By default, a BGP speaker does not store a copy of each route it sends to a BGP peer in the Adj-RIBs-Out table for that peer. However, you can force BGP to store a copy of routes in the Adj-RIBs-Out table for a particular peer or peer group by enabling that Adj-RIBs-Out table (“ enabling rib-out” ) with the no neighbor rib-out disable command. Alternatively, you can use the no rib-out disable command to affect all BGP peers. The details of route storage vary between peers and peer groups.

For peers, BGP stores a single bit with each route in the table to indicate whether it has previously advertised the route to the peer, enabling the avoidance of spurious withdrawals. The full set of attributes for each route is not stored in the peer Adj-RIBs-Out table.

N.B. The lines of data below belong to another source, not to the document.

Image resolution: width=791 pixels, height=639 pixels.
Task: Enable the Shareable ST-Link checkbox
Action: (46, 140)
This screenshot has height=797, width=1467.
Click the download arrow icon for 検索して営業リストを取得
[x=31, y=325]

After enabling rib-out for a peer, you can issue the show ip bgp neighbors advertised-routes command to display the routes that have been advertised to the peer. The attributes displayed for the routes are those from the local routing table, not those that were advertised. In other words, BGP stores the attributes prior to the application of any outbound policy.

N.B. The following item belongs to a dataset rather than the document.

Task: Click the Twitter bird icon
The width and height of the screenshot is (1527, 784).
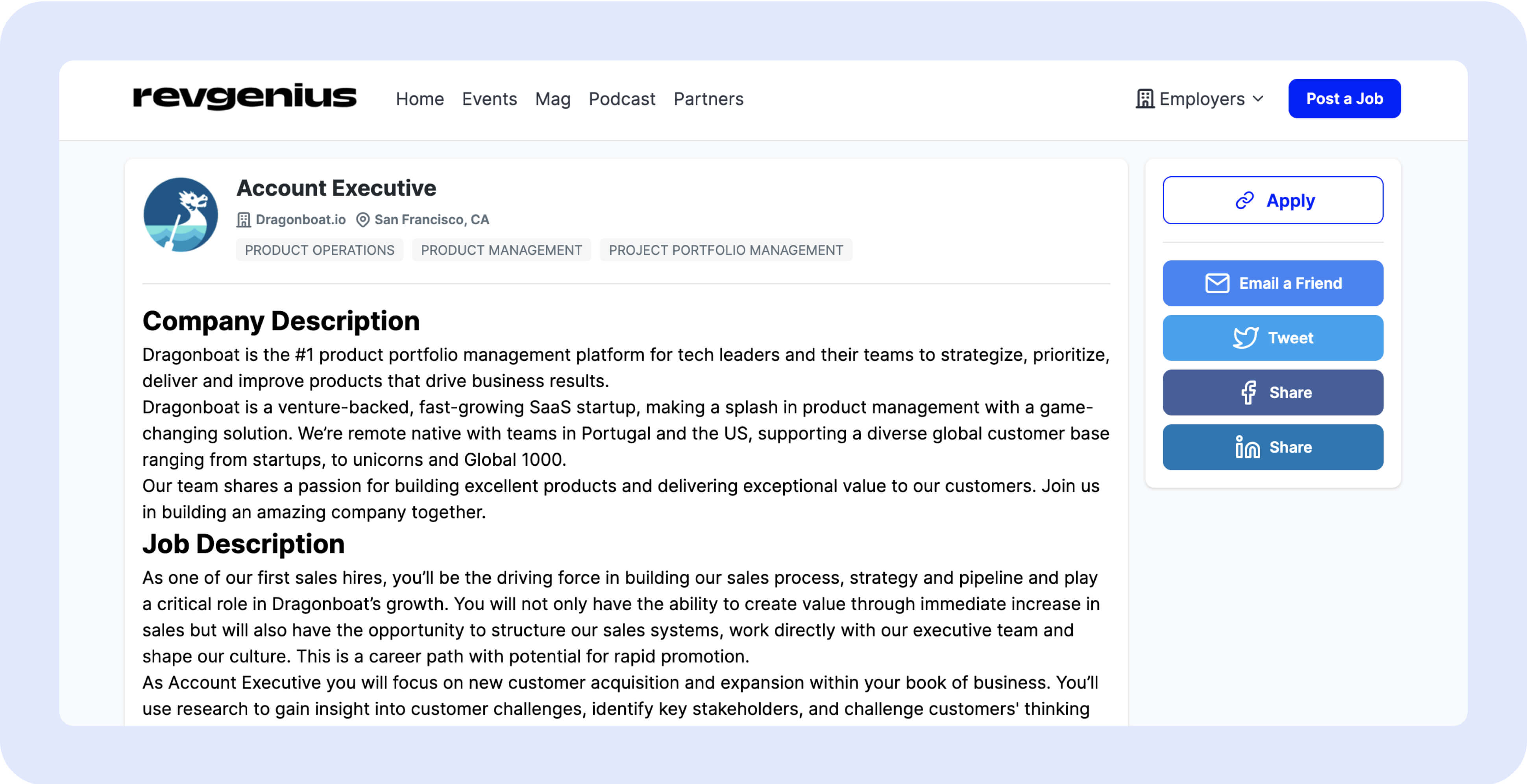Action: pos(1245,338)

For peer groups, BGP stores the full set of attributes associated with the route after the application of any outbound policy; that is, it stores the attributes as they will be advertised. BGP does not store a bit to track whether a route was advertised to the peer group. Storing the full attribute set for each peer group route is memory intensive but acceptable for peer groups, because the number of peer groups is relatively small. An advantage of enabling rib-out for peer groups is that convergence is accelerated because the attributes for each route are already determined for all routes to be advertised to the peer group. BGP has to apply outbound policy only once for each route rather than once for each peer for each route.

After enabling rib-out for a peer group, you can issue the show ip bgp advertised-routes command to display the routes that will be advertised to the peer group and the attributes (after the application of any outbound policy) that will be advertised with the routes.

When you have enabled rib-out for individual peers or a peer group, before sending an advertisement or withdrawal the router compares the route it is about to send with the last route sent for the same prefix (and stored in the Adj-RIBs-Out table for the peer or peer group) and sends the update message only if the new information is different from the old.

The comparison prevents the sending of unnecessary withdrawals for both peers and peer groups, because the BGP speaker will not send a withdrawal if the table indicates it has not previously advertised that route to the peer. However, because the route attributes are no longer stored with the routes in peer Adj-RIBs-Out tables, BGP cannot compare them with the attributes in the new update message. Consequently, BGP cannot determine whether the update contains new attributes or the same attributes as those previously advertised, and might send superfluous advertisements to peers. This circumstance does not happen for peer groups, because their Adj-RIBs-Out tables store the full attribute set.